Tuesday, 17 December 2024

1982 study of Rock Buntings - rarely seen in Britain - attracted plenty of interest at Salisbury art auction

Rock Buntings - the preferred habitat is dry mountainous area

                                                                      

WHAT prompted artist Mary Fedden OBE to choose Rock Buntings for this expressive painting she completed in 1982?

Bristol-born Fedden, who died aged 96  in 2012, was not especially noted as a bird artist.

Nor was 1982 one of the handful of years in which the species has been recorded in Britain.

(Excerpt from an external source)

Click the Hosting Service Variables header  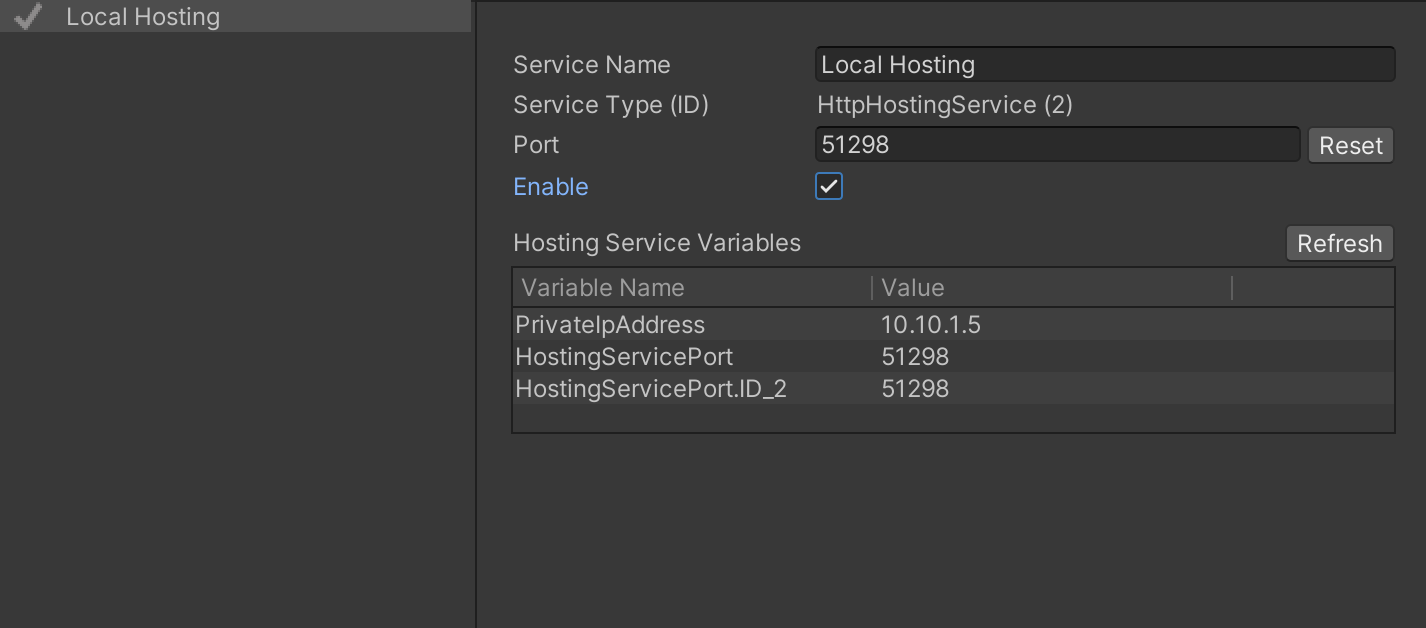point(657,242)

So there must have been some other factor which brought Rock Buntings - a partially migratory inhabitant of Asia and Central Europe  - to her attention.

The question is prompted by the fact that this delightful study, measuring  22.4cm x 16.7cm,  went under the  hammer at the Woolley and Wallis art auction in Salisbury earlier this month.

Including the buyer's premium, it sold for £5,040, which was in line with the pre-sale estimate of £4,000 and £6,000.

A close friend of former TV news presenter Anna Ford, Fedden had a varied art career which included stage designs for Saddlers Wells and murals for the World War Two effort and then  for Charing Cross Hospital.

For most of her married life she lived on the banks of the River Thames in London where she shared a flat with Julian Trevelyan, also an artist. He died in 1988.

The first British records of Rock Buntings were the two netted by birdcatchers, in late October 1902, near Shoreham in Sussex, with another that was seen at Faversham, Kent, in mid-February 1905.

Subsequent records include birds seen in Pembrokeshire (August 1958), Spurn (February-March 1965), Bardsey (June, 1967) and Bolton Abbey (May 2011).